A determinação de uma revisão pelo tribunal superior europeu deve atrasar em meses a ratificação do tratado, assinado no último sábado
Por Misto Brasil – DF
O Parlamento Europeu acatou nesta quarta-feira (21) o pedido de um grupo de eurodeputados para que o Tribunal de Justiça da União Europeia (TJUE) avalie as bases jurídicas do acordo de livre comércio entre a UE e o Mercosul.
A determinação de uma revisão pelo tribunal superior europeu deve atrasar em meses a ratificação do tratado, assinado no último sábado (17), no Paraguai, após mais de duas décadas de negociações.
Segundo o TJUE, este tipo de parecer demora, em média, entre 18 e 24 meses para ser proferido, embora a corte “tenha o controle total” sobre os procedimentos e “possa, quando as circunstâncias exigirem, dar prioridade a um pedido de parecer”.
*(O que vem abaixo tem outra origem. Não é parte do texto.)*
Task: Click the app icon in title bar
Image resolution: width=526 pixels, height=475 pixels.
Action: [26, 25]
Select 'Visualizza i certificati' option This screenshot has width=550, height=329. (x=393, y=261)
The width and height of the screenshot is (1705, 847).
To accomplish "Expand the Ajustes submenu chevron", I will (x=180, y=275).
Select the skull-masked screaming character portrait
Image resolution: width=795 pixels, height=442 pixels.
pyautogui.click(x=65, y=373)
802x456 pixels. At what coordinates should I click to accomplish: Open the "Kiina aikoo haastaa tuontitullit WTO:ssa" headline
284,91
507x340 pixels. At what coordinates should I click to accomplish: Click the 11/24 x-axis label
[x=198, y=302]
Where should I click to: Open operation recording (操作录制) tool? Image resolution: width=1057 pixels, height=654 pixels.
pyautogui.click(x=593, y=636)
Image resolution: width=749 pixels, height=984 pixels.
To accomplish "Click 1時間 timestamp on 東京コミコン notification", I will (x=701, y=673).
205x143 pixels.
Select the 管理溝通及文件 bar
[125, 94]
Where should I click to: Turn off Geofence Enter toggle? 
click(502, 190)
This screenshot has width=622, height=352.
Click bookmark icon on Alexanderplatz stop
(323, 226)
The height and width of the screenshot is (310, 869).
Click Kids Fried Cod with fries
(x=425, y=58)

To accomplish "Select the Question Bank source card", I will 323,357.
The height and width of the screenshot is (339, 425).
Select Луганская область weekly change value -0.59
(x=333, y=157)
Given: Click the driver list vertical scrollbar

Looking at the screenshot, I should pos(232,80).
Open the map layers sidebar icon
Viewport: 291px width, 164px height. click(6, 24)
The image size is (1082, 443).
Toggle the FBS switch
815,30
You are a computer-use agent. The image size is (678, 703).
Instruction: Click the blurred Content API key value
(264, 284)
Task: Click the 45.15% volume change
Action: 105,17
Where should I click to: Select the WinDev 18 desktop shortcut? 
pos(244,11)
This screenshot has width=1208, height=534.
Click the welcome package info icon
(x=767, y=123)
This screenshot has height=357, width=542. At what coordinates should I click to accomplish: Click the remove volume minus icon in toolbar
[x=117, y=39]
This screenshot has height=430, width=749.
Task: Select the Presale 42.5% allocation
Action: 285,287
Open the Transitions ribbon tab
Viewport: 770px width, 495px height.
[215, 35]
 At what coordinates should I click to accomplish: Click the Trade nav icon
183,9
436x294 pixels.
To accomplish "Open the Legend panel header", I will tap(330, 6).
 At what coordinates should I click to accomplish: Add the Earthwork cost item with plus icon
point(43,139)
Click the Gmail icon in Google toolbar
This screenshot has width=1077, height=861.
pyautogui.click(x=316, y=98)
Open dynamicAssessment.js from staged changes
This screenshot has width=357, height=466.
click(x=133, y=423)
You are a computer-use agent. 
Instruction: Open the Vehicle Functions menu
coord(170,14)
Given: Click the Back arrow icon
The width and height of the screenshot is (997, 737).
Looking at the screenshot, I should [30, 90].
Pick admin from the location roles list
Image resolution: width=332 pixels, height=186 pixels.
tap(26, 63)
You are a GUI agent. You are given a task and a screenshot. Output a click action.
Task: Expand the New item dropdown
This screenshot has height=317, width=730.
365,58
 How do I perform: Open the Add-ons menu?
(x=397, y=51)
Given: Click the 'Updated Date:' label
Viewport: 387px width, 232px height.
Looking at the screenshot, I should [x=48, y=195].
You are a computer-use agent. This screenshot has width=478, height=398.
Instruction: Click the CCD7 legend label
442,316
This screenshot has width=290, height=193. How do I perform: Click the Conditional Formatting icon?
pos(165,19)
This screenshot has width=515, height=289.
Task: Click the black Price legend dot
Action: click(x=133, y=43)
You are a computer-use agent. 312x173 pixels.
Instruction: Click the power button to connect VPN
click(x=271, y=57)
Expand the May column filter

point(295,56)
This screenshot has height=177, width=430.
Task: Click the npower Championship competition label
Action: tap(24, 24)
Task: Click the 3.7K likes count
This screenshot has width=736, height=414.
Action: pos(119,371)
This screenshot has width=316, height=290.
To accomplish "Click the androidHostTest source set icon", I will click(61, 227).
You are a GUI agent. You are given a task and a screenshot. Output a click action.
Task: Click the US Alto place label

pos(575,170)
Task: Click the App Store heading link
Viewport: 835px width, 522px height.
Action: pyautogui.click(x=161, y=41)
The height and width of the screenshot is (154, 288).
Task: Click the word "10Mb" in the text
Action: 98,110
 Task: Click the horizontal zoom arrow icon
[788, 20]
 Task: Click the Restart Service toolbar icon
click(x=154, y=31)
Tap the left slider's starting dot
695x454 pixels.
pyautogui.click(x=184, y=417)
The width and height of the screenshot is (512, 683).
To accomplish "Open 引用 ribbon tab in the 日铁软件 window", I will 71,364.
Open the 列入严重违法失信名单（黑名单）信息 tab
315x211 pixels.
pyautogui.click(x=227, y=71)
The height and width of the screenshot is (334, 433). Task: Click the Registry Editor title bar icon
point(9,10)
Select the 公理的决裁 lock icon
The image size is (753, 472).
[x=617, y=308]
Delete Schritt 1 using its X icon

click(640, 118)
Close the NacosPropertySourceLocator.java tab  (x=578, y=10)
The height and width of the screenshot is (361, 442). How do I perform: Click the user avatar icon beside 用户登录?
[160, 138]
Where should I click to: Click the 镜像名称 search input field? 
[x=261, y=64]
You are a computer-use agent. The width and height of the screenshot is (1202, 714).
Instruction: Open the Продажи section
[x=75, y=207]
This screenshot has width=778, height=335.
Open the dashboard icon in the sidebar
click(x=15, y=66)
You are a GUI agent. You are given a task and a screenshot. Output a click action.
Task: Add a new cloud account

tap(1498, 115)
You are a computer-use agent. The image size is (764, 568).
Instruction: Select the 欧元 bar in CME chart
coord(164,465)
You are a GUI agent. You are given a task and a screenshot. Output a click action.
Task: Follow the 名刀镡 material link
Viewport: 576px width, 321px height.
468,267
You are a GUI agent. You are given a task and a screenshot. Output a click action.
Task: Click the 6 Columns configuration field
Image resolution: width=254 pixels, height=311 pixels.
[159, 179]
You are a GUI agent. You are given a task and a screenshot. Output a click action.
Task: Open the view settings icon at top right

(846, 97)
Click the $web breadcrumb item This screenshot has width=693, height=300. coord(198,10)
Teoricamente, o acordo poderia entrar em vigor provisoriamente mais cedo, caso a Comissão Europeia tome uma decisão nesse sentido. O Comissário Europeu para o Comércio, Maroš Šefčovič, esclareceu antes da votação que ainda não havia sido tomada nenhuma decisão sobre a aplicação provisória e que o foco era obter o apoio do Parlamento Europeu.
A proposta foi aprovada por 334 eurodeputados e rejeitada por 324, com 11 abstenções. A votação foi concluída com gritos de comemoração e aplausos no plenário. No dia anterior, milhares de agricultores europeus protestaram contra o acordo comercial em frente à sede do Parlamento Europeu, em Estrasburgo, na França.
Um grupo de mais de 140 deputados, sobretudo da esquerda e dos verdes, apresentou uma ação pedindo que o TJUE avalie se o acordo é compatível com as leis e tratados vigentes antes de ser ratificado em plenário pelo Parlamento Europeu e pelos Estados-membros.
Os proponentes criticam a divisão do acordo em duas partes: ele consiste, por um lado, em um acordo de parceria que, como componente político abrangente, também precisa ser ratificado pelos Estados-membros da UE e, por outro lado, em um componente comercial que requer apenas a aprovação do Parlamento Europeu, permitindo assim que ele seja ratificado sem o consentimento dos parlamentos nacionais.
Além disso, os críticos veem um problema num mecanismo pelo qual os países do Mercosul podem exigir medidas compensatórias e indenizações.